Created on: November 10, 2010

Overcome with humiliation and shame, a college student ends his own life after his single flirtation with gay sex is exposed on the internet. At about the same time, a teenage girl is accused by a friend on facebook of being "ugly," and after failing at her own attempt at suicide, she enters into psychological treatment and counseling to repair her shattered ego. These and numerous other incidents of cyber bullying take place within a social network where popularity and status seems to be viewed as a zero-sum game, and one person promotes himself or herself in stature by driving down the reputation or image of someone else. There is additional power, at least in the mind of the bully, in the ability to electronically communicate the slander and negativity to the entire world while using a channel that is outside of the school system's ability to keep track of the things that are being said.
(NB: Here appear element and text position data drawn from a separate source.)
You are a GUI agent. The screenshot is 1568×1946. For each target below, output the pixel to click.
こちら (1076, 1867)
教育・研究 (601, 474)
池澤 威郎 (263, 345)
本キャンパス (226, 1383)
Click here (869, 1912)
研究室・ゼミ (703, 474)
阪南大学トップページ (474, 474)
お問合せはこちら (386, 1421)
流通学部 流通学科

These and similar recent incidents happened this fall against the backdrop of the 2010 political campaign season, and in this arena, every politician used outrageous accusations and egregious falsehoods to degrade the opposing candidate's image and reputation. The number of negative attack ads playing on TV had tripled since 2008, funded in a large part by outside corporate and special interest money. Factcheck.org reported that fully 85% of the attack ads were either manipulative distortion or outright lies. This political contest truly was a zero-sum game where the goal was to totally destroy the opposition. Here, too, the squalid negativity and outright lies were communicated electronically to the greatest possible audience. I believe that these two different scenarios are connected.

I don't hold a very high opinion of my fellow American citizens. I think that basically we're a nation of nitwits. However, my low opinion of the population doesn't extend down to the teenage level. I believe that maladjusted teenagers, as well as the dysfunctional public school system which incubates them, are all just reflections of the greater adult society. Teenagers don't invent their despicable actions, they mostly just copy them from the adults they see. And when it comes to destroying reputations, the recent examples in the 2010 political campaign seen by the teenagers came from the adults at the very top of the food chain. Moreover, half of the politicians in this competitive mess were rewarded for their efforts by being elected to office. And we wonder why teenagers turn into bullies.